Some priorities stand out during this transition period:
- Spaces need to be flexible – Designing offices spaces to focus on traditional static, private workspaces will limit how people can efficiently use space. Spaces that can safely foster easy collaboration for both in-person and remote workers will be needed.
- Desks should be shared – Flexible hours and workstyles were on the rise before the pandemic. Post-pandemic, they may become more mainstream, leading to a reduction in personal offices, cubicles or desks.
- Health and safety are paramount – Health and safety have become more prominent in workers’ and managers’ minds, leading to considerations around spacing, cleaning rotation, capacity, and air quality.
Supporting these new workspace priorities requires underlying technology innovation and investment. For example, smart building systems can automatically track and manage occupancy, cleaning crews, air quality and safety, while Wi-Fi networks must support workers moving around anywhere within an office space.
UCG: Flexible Infrastructure for Flexible Workspaces
A flexible workspace requires a network architecture that is just as flexible and dynamic as the workforce it supports. CommScope’s Universal Connectivity Grid (UCG) supports the workforce by allowing a workspace to be organized into areas called “cells.” Deploying consolidation points (CPs) for network connectivity in these areas' buildings can provide highly flexible workspace options while still meeting the core network needs of the workforce.
The UCG enables and supports multiple applications that enable the workplace of the future, including wireless LANs (WLANs), mobile technologies, sensors for health and safety, building automation and access control.

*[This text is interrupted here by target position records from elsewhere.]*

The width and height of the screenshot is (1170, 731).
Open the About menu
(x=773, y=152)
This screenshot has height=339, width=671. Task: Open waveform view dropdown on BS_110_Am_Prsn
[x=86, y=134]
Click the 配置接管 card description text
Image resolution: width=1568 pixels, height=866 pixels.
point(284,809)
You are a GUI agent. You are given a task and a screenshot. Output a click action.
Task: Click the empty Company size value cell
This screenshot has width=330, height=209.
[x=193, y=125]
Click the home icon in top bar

In collaboration spaces with heavier wireless requirements, CPs can provide power and connectivity to more WLAN access points. WLAN and wired connectivity can support focused workspaces in a shared desk area and also support systems that detect occupancy, to let others know what space is available or to notify custodial services that a space should be cleaned before someone else can use it.
Clearly, the workplace is and will continue to evolve as quickly as the workforce it needs to support. CommScope is ready to support not only the needs of today, but also the dynamic needs of tomorrow with architectures like the Universal Connectivity Grid.